Gene expression is an intricate process orchestrated by complex molecular pathways. Research into genetic drivers of disease often focuses on how gene variants can alter gene expression by regulating transcription levels, which directly affects the amount of mRNA transcripts the cell produces. However, gene expression can also be regulated through mRNA stability, which determines how long mRNA molecules survive and therefore influences how much of the encoded protein gets translated and produced in the cell.
A major limitation in this field has been the lack of techniques to study which genetic variants affect mRNA stability to regulate expression. To overcome this, Xiao and colleagues developed a computational tool called RNAtracker that can classify gene variants according to whether they affect mRNA transcription or mRNA stability.

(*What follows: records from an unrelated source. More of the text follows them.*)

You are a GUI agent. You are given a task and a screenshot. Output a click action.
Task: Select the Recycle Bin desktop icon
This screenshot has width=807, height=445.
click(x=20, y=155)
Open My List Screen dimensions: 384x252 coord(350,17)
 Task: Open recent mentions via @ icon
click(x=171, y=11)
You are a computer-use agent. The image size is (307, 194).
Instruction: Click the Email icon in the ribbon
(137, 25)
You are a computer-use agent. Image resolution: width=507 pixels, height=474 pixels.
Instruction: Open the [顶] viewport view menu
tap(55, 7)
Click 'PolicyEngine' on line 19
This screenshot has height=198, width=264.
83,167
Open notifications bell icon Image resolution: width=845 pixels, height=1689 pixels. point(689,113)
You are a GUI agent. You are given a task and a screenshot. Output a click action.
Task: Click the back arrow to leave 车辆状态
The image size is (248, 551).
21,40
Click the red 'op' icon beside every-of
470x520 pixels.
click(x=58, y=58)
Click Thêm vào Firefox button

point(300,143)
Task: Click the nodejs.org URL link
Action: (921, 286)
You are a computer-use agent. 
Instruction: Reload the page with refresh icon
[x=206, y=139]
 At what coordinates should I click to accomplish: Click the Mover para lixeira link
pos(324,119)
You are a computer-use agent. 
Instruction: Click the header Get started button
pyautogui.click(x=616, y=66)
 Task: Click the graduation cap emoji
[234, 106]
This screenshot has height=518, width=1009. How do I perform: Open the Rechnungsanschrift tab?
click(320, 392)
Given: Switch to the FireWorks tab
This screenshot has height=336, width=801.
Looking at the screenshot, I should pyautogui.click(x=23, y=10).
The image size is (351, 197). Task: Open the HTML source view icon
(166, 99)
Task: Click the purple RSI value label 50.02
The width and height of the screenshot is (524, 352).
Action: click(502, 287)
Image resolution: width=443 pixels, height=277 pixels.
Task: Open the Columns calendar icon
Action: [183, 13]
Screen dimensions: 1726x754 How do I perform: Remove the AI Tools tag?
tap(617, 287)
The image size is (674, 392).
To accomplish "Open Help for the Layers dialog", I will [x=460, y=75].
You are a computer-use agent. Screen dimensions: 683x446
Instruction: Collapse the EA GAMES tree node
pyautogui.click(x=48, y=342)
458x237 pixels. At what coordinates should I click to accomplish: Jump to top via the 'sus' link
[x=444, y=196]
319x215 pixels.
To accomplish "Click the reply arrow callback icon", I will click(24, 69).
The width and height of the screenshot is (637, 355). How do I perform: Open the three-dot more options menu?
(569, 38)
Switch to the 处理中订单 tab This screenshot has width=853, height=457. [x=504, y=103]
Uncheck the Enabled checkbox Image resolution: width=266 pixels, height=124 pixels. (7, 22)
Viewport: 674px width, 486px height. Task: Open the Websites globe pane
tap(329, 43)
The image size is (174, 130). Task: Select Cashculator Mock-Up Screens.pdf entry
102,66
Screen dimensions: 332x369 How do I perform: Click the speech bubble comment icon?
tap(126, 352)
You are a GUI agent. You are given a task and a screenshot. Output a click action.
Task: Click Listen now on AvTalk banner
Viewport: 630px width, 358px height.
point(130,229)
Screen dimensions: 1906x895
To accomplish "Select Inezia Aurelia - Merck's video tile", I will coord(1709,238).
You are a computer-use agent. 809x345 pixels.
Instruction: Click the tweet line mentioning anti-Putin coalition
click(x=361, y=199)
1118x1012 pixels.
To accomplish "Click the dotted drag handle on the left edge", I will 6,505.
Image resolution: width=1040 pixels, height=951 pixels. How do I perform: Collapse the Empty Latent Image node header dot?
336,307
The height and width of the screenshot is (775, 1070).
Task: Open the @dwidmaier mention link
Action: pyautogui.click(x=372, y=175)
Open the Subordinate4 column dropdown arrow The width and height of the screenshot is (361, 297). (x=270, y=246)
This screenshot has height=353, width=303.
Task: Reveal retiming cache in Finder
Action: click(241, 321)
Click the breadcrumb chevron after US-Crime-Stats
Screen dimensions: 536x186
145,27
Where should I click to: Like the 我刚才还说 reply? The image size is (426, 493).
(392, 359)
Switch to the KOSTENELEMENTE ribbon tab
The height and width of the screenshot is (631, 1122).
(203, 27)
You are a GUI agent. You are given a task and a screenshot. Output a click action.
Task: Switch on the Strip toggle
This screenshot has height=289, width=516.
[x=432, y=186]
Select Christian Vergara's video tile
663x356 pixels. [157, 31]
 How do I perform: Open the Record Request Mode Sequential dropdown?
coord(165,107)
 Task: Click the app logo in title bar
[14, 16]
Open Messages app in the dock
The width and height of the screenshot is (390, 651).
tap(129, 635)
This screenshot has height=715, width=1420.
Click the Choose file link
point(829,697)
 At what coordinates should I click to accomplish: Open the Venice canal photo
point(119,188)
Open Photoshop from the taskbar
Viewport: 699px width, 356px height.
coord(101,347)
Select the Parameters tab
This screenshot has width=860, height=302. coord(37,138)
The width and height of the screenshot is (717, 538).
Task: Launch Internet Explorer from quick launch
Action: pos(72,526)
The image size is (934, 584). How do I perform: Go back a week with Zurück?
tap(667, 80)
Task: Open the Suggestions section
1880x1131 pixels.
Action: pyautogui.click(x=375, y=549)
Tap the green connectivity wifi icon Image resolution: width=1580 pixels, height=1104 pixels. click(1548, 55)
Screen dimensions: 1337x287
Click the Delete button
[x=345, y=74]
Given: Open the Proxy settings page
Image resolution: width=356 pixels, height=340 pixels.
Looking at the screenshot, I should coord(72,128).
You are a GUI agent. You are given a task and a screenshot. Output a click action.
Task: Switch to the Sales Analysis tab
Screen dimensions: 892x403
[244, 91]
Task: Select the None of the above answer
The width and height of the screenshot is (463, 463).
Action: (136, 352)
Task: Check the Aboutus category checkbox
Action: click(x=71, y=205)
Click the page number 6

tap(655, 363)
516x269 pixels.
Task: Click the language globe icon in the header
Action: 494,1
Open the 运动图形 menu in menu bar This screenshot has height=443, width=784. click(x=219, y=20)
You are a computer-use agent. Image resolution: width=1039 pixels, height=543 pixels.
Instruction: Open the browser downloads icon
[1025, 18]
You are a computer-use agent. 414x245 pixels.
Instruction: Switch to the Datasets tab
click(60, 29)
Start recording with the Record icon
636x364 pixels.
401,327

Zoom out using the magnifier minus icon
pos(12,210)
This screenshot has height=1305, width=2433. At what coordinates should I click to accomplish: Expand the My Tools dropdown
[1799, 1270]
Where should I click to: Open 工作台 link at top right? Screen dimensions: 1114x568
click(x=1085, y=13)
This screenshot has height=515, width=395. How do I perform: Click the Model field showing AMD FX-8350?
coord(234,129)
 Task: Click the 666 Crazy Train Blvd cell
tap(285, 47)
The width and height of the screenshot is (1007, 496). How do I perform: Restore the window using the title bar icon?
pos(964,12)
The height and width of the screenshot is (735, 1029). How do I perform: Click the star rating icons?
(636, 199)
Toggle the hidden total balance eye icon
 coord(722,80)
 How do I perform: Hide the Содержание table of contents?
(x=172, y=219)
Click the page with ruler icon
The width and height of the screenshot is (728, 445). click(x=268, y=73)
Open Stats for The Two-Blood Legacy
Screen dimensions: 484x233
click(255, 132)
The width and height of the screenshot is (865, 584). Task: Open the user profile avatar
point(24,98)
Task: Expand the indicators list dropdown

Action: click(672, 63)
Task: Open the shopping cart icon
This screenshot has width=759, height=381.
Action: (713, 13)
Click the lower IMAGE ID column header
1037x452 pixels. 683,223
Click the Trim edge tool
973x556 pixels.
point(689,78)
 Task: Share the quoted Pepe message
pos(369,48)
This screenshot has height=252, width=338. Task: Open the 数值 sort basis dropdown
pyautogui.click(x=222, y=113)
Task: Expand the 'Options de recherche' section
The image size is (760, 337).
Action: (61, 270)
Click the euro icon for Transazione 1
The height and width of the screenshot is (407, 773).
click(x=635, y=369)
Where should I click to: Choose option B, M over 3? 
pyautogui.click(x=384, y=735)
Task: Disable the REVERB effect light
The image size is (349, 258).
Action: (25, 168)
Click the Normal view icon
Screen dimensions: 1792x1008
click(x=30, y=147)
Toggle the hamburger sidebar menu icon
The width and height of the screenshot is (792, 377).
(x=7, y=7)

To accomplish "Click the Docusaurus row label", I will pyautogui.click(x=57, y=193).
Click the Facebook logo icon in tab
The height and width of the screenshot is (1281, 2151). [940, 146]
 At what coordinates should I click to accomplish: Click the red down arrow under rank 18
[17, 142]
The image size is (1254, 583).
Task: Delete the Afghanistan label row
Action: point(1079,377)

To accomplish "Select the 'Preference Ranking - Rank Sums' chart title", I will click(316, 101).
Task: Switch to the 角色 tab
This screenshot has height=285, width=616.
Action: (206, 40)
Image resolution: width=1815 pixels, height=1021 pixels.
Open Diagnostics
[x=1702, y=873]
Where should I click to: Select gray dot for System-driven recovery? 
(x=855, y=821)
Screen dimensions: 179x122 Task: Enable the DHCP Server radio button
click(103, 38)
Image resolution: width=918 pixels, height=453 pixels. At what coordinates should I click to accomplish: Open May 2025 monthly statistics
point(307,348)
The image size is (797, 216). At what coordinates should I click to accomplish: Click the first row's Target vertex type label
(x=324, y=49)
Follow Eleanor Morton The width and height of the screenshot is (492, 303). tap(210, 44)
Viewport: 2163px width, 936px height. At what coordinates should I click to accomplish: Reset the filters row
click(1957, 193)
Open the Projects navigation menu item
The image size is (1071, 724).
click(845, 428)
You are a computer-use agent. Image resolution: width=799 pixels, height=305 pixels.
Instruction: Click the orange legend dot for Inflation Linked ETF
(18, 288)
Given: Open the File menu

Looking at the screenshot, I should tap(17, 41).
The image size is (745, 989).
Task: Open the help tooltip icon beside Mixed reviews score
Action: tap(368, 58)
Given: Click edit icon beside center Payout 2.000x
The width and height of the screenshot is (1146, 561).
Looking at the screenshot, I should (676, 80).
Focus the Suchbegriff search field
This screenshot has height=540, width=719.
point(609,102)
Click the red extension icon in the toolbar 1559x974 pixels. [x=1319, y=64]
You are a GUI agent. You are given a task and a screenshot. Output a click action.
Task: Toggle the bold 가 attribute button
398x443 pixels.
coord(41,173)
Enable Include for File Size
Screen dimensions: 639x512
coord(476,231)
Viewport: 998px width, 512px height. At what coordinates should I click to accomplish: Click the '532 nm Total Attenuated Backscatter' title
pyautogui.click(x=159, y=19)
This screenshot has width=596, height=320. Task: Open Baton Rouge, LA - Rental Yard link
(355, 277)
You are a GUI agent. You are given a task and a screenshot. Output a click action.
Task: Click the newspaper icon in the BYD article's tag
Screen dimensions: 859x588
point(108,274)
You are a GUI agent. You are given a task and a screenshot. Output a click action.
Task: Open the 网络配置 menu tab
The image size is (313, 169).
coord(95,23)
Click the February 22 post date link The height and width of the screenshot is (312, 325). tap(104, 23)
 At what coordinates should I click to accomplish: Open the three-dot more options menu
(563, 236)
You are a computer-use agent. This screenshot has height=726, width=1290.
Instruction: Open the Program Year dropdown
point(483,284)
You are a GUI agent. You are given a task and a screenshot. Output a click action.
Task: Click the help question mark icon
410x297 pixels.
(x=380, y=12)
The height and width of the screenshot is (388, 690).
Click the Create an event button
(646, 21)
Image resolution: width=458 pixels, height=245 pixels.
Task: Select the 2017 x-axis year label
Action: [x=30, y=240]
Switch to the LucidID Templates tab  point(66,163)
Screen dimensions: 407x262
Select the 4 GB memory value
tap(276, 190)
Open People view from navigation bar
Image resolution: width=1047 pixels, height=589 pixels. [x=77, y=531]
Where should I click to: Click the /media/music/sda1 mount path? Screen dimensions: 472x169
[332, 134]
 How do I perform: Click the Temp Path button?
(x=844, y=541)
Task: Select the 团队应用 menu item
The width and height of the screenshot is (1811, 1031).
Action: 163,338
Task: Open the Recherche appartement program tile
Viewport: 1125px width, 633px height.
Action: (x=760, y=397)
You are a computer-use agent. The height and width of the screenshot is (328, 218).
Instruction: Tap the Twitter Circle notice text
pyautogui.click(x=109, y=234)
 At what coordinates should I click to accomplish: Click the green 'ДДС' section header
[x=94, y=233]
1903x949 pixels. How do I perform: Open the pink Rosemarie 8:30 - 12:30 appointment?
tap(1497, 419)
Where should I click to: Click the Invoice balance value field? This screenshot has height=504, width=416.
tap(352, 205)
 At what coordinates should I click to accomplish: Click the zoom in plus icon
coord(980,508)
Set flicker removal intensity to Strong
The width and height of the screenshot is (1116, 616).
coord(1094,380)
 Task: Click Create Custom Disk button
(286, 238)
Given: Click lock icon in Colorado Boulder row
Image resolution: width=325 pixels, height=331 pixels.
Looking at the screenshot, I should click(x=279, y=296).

Using a technique known as metabolic pulse-chase labeling, newly made mRNA molecules were chemically labelled and tracked over time. RNAtracker was then used to screen for gene expression changes across 11 human cell lines from a publicly available dataset, identifying more than 5,000 gene variants that affect mRNA stability among 665 genes.
“One insight from this project is that some disease-associated variants may be acting through effects on mRNA stability,” said Xiao. Results showed that many of the genes whose expression is regulated through mRNA stability are involved in immune system functions, particularly in the innate immune system. Several of the genetic variants identified in the study were also found to be associated with autoimmune disease, as described in previous large-scale genetic studies. These genes were linked to a wide range of diseases including allergic rhinitis, lupus, diabetes mellitus, and multiple sclerosis.
Taken together, these results highlight the important role that gene expression mechanisms mediated by mRNA stability can play in disease, particularly in immune-related conditions. Xiao and colleagues see immense potential in this discovery to provide a stepping stone for further research to uncover new therapeutic strategies that target this long overlooked regulatory mechanism.
“Basic research like ours shifts the paradigm of what people focus on,” said Elaine Huang, bioinformatics PhD candidate at UCLA and first author of the study. “For drug developers or researchers working on treatments, you can’t target what you don’t know is important. We are trying to bring attention to genetic variants that affect mRNA stability, which hasn’t gotten the spotlight it deserves.”